(Records drawn from a dataset)
*-*-*

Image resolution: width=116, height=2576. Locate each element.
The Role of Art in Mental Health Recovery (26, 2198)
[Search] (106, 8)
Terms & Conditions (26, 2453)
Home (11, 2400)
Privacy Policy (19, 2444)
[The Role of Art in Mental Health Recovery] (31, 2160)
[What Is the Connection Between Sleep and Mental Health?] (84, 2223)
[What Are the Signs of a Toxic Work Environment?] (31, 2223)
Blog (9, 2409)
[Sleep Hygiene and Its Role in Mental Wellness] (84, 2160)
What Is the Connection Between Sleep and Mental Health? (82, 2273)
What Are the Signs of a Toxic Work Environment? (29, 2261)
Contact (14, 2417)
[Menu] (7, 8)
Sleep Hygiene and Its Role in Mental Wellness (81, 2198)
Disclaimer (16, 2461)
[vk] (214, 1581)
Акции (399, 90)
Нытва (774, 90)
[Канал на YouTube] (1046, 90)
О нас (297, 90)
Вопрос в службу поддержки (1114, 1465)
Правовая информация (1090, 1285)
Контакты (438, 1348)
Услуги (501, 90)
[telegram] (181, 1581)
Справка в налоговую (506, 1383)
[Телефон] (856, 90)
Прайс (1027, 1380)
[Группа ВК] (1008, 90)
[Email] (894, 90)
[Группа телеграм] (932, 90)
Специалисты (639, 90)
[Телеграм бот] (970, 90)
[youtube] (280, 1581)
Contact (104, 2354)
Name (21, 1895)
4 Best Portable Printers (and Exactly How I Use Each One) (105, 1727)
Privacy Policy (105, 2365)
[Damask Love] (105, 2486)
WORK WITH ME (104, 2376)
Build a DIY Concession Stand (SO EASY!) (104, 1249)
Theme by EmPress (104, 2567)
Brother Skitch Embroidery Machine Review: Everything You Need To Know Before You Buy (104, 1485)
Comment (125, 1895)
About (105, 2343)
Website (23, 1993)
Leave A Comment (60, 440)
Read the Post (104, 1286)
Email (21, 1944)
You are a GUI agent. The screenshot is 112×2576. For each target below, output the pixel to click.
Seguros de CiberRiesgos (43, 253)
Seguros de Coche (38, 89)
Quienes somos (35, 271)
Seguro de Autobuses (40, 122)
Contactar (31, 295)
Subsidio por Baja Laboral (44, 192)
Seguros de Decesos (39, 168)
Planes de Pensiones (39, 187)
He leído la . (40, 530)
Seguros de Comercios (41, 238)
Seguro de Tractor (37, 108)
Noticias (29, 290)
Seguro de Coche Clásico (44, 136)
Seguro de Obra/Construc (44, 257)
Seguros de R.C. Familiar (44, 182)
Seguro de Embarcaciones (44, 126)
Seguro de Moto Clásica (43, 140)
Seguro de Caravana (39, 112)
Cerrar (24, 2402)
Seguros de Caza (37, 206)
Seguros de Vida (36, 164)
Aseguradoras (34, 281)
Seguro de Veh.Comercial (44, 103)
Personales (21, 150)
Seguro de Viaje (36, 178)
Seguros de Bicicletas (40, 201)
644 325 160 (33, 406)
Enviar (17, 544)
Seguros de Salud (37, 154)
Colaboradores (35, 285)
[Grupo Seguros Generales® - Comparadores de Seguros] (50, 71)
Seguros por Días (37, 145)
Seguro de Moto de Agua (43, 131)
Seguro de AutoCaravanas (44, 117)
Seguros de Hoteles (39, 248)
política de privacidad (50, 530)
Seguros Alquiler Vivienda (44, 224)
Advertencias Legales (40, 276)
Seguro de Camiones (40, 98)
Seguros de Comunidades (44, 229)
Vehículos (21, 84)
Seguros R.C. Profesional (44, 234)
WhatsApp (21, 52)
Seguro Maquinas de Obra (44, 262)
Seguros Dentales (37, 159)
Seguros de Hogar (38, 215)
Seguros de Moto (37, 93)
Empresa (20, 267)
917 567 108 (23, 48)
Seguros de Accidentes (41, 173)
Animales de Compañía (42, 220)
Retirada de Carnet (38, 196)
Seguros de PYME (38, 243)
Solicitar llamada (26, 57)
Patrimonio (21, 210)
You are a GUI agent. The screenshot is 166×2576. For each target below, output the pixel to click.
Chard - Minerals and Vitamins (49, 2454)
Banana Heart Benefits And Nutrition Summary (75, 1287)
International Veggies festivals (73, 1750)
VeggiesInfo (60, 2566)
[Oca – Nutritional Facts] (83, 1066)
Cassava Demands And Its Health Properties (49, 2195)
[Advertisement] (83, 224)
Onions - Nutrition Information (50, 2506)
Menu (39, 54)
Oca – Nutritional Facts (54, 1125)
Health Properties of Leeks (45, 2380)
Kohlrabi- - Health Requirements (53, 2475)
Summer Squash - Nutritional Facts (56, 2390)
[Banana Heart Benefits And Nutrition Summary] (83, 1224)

*-*-*

(Aim of the exercise)
Check each line above for the string "Mental", then copy the ones that have it.

(Exercise answer)
The Role of Art in Mental Health Recovery (26, 2198)
[The Role of Art in Mental Health Recovery] (31, 2160)
[What Is the Connection Between Sleep and Mental Health?] (84, 2223)
[Sleep Hygiene and Its Role in Mental Wellness] (84, 2160)
What Is the Connection Between Sleep and Mental Health? (82, 2273)
Sleep Hygiene and Its Role in Mental Wellness (81, 2198)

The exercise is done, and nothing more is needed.